Example. B, a male calendar year taxpayer, purchases a contract which provides for variable annual payments for life and to which § 1.72-2(b)(3) applies. The annuity starting date of the contract is June 30, 1990, when B is 64 years old. B receives a payment of $1,000 on June 30, 1991, but receives no other payment until June 30, 1993. B's total investment in the contract is $25,000. B's pre-July 1986 investment in the contract is $12,000. If B makes the election described in § 1.72-6(d)(6) , separate computations are required to determine the amounts received as an annuity and excludable from gross income with respect to the pre-July 1986 investment in the contract and the post-June 1986 investment in the contract. In the separate computations, B first determines the applicable portions of the total payment received which are allocable to the pre-July 1986 investment in the contract and the post-June 1986 investment in the contract. The portion of the payment received allocable to the pre-July 1986 investment in the contract is $480 ($12,000/$25,000 * $1,000). The portion of the payment received allocable to the post-June 1986 investment in the contract is $520 ($13,000/$25,000 * $1,000).
Second, B determines the pre-July 1986 investment in the contract and the post-June 1986 investment in the contract allocable to the taxable year by dividing the pre-July 1986 and post-June 1986 investments in the contract by the applicable life expectancy multiple. The life expectancy multiple applicable to pre-July 1986 investment in the contract is B's life expectancy as of the original annuity starting date adjusted for annual payments and is determined under Table I of § 1.72-9 [15.1 (15.6-0.5)]. The life expectancy multiple applicable to post-June 1986 investment in the contract is determined under Table V of § 1.72-9 (20.3 (20.8-0.5)).

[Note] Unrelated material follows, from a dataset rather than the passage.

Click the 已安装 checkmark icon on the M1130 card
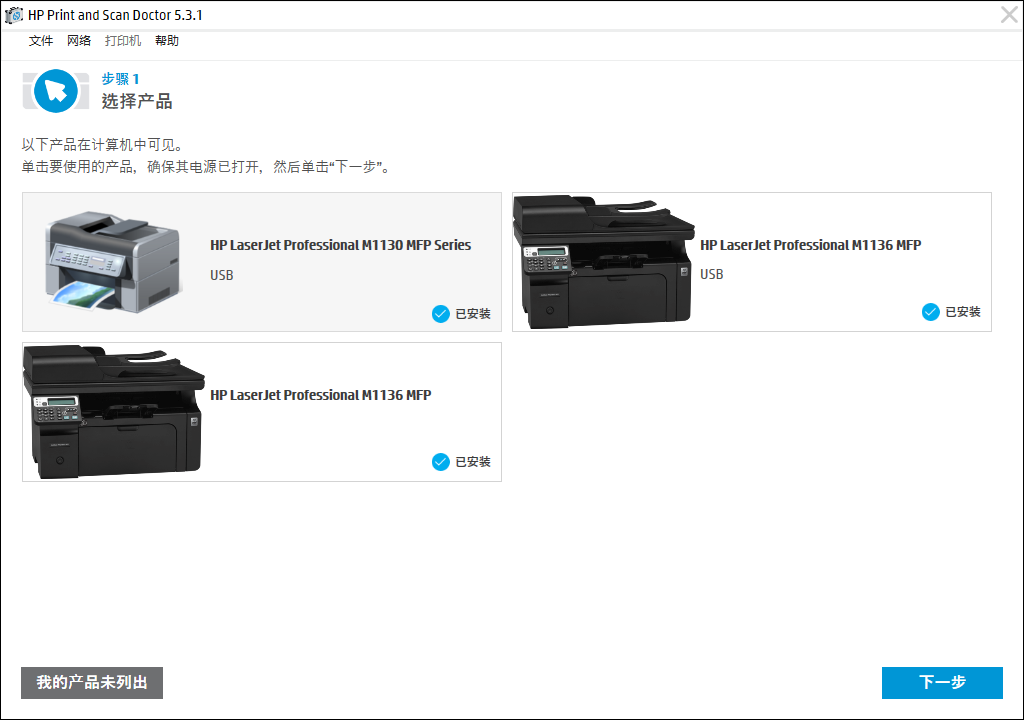 441,314
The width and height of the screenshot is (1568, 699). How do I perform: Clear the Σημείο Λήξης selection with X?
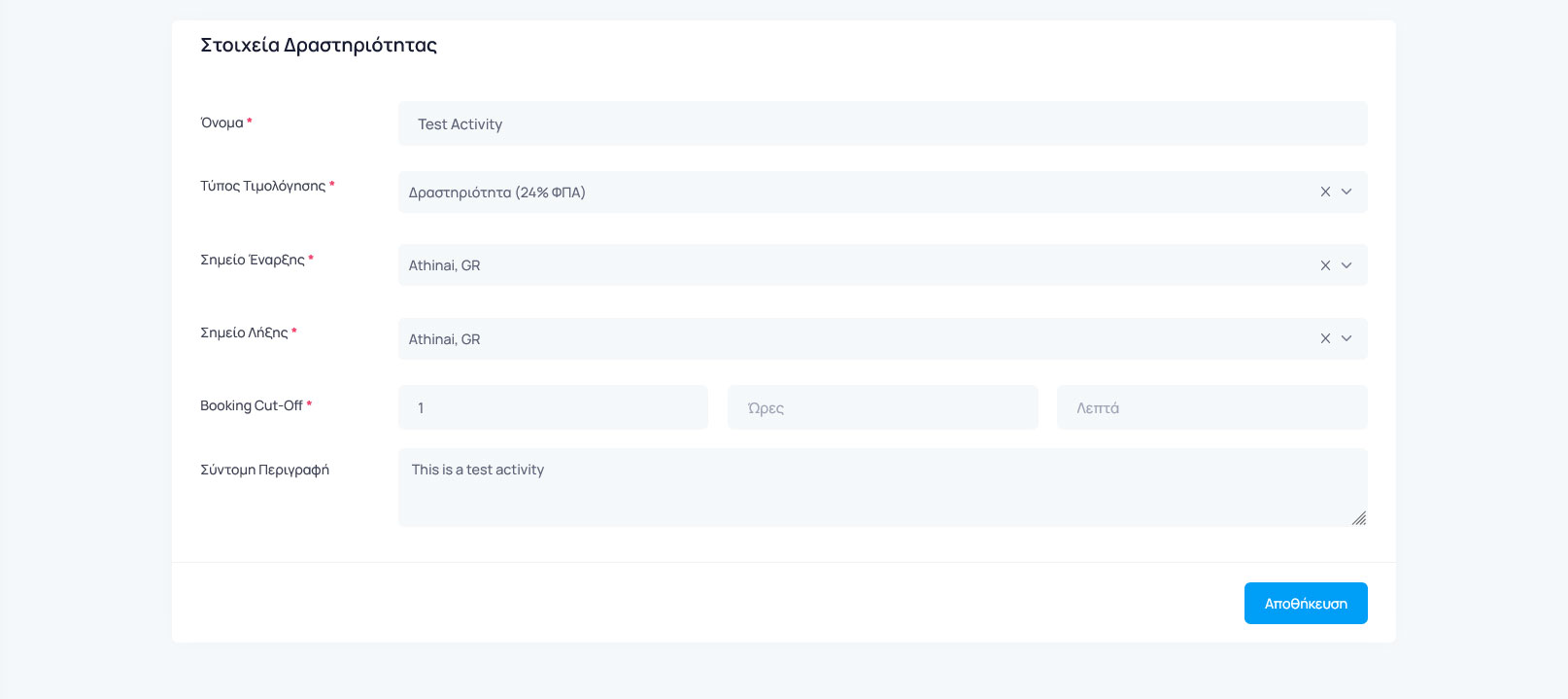(1325, 339)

Thus, the pre-July 1986 investment in the contract allocable to each taxable year is $794.70 ($12,000 ÷ 15.1), and the post-June 1986 investment in the contract so allocable is $640.39 ($13,000 ÷ 20.3). Because the applicable portions of the total payment received in 1991 under the contract ($480 allocable to the pre-July 1986 investment in the contract and $520 allocable to the post-June 1986 investment in the contract) are treated as amounts received as an annuity and are excludable from gross income to the extent they do not exceed the portion of the corresponding investment in the contract allocable to 1991 ($794.70 pre-July 1986 investment in the contract and $640.39 post-June 1986 investment in the contract), the entire amount of each applicable portion of the total payment is excludable from gross income. B may elect, in the return filed for taxable year 1993, to redetermine amounts to be received as an annuity under the contract as of June 30, 1992. The extent to which the amounts received in 1993 or thereafter shall be considered amounts received as an annuity is determined as follows:
Pre-July 1986 investment in the contract allocable to taxable years 1991 and 1992 ($794.70 * 2) | $1,589.40 |
Less: Portion of total payments allocable to pre-July 1986 investment in the contract actually received as an annuity in taxable years 1991 and 1992 | 480.00 |
1,109.40 | |
Divided by: Life expectancy multiple applicable to pre-July 1986 investment in the contract for B, age 66 (14.4-0.5) | 13.9 |
79.81 | |
Plus: Amount originally determined with respect to pre-July 1986 investment in the contract | 794.70 |
Pre-July 1986 amount | 874.51 |
Post-June 1986 investment in the contract allocable to taxable years 1991 and 1992 ($640.39 * 2) | $1,280.78 |
Less: Portion of total payments allocable to post-June 1986 investment in the contract actually received as an annuity in taxable years 1991 and 1992 | 520.00 |
760.78 | |
Divided by: Life expectancy multiple applicable to post-June 1986 investment in the contract for B, age 66 (19.2-0.5) | 18.7 |
40.68 | |
Plus: Amount originally determined with respect to post-June 1986 investment in the contract | 640.39 |
Post-June 1986 amount | 681.07 |
For rules with respect to a contract providing for annuity elements described in (b) of this subdivision, see subparagraph (2) of this paragraph.